Satellite company Inmarsat earlier this week rejected a 532p-per share takeover offer from US rival EchoStar Corporation, which said late on Friday that it had no intention to make an offer.

EchoStar, which last month took a 3% stake in Inmarsat and a 10.4% position in its convertible bonds, announced just after the market closed in London that it "does not intend to make an offer" for Inmarsat.

Under UK takeover rules, this means EchoStar cannot make another bid for six months, apart from under special circumstances.

Earlier on Friday, the US group said it had made a proposal of 265p in cash and 0.0777 new EchoStar shares per Inmarsat share on Tuesday, 3 July, which was then rejected by Inmarsat on Wednesday.

EchoStar said it continues to "seek engagement with the board of Inmarsat on a constructive basis, with a view to agreeing the terms of a recommended transaction" before the Takeover Panel's 1700 BST deadline.

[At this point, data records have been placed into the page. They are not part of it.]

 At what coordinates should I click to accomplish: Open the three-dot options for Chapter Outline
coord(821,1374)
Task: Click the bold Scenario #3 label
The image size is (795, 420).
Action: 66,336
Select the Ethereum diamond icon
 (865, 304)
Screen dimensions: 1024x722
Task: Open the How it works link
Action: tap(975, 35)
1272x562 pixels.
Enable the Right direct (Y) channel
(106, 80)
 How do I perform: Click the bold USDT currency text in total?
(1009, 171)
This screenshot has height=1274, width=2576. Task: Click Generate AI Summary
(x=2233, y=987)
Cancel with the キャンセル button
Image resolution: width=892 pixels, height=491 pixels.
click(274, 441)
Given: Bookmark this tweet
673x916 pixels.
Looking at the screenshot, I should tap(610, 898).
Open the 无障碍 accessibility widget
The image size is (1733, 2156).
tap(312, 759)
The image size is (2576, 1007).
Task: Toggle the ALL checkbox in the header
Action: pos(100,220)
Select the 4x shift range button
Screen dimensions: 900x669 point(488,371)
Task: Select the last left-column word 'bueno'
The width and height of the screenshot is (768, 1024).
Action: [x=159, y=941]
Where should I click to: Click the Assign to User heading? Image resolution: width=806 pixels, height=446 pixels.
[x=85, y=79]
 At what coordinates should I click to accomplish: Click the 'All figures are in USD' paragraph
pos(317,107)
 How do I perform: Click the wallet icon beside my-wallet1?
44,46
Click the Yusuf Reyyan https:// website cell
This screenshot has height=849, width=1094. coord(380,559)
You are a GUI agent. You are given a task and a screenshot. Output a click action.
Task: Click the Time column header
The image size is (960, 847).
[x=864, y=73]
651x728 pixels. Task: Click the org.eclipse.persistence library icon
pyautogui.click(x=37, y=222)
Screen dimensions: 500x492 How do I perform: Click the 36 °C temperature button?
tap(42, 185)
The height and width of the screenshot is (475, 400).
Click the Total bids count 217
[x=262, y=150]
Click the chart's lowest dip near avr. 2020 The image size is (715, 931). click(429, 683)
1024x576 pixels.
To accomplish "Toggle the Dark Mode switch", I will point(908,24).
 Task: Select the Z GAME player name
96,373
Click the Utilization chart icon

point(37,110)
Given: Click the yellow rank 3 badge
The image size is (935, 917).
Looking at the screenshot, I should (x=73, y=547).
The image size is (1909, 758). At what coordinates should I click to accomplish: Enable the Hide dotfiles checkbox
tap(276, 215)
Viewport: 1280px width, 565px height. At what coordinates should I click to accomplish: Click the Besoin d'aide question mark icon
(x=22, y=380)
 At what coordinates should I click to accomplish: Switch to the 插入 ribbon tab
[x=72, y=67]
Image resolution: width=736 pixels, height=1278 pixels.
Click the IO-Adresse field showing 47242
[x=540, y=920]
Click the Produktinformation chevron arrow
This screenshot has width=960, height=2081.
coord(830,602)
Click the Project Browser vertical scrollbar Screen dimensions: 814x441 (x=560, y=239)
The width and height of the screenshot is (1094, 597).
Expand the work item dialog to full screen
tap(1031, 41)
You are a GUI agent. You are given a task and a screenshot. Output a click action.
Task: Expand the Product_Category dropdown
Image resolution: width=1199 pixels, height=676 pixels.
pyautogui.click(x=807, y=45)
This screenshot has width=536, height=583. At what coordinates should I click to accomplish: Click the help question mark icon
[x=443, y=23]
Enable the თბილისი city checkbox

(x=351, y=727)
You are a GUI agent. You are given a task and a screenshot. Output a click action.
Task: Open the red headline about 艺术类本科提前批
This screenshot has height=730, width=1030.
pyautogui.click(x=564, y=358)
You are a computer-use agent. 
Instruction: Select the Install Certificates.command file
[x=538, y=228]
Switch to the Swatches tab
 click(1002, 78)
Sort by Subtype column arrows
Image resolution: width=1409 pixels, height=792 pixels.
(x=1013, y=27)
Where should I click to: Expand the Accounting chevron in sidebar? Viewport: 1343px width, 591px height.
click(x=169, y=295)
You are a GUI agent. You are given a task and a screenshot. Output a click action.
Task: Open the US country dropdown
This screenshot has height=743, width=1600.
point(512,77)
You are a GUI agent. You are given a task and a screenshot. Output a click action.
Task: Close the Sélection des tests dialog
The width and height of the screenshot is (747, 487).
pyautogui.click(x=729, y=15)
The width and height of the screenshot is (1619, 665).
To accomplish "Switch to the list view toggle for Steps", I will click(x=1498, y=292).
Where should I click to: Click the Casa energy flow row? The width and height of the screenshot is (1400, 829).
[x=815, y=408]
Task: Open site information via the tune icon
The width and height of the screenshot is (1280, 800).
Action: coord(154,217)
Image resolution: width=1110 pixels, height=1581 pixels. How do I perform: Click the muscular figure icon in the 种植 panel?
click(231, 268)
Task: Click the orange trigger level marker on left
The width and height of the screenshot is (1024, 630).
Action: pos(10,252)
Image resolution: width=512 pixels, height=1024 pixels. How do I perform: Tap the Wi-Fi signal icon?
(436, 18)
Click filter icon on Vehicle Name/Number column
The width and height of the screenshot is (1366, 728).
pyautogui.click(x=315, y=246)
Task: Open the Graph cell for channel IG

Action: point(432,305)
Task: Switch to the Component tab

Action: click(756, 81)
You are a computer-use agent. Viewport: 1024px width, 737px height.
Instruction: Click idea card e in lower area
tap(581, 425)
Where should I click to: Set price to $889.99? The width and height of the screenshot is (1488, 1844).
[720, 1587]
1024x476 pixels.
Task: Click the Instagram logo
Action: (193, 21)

In its own announcement on Friday morning, Inmarsat said its board had rejected the £2.45bn approach on 4 July on the basis that it "very significantly undervalued Inmarsat and its standalone prospects" and reiterated its great confidence in its current strategy and prospects as an independent business.

But EchoStar said that holders of Inmarsat's 3.875% convertible bonds would also each be entitled to receive a value equivalent to just over $296,000 in a combination of cash and/or shares, which it said would represent a total value for Inmarsat of roughly £3.2bn, combining the issued and to-be-issued share capital of Inmarsat and the convertible bonds.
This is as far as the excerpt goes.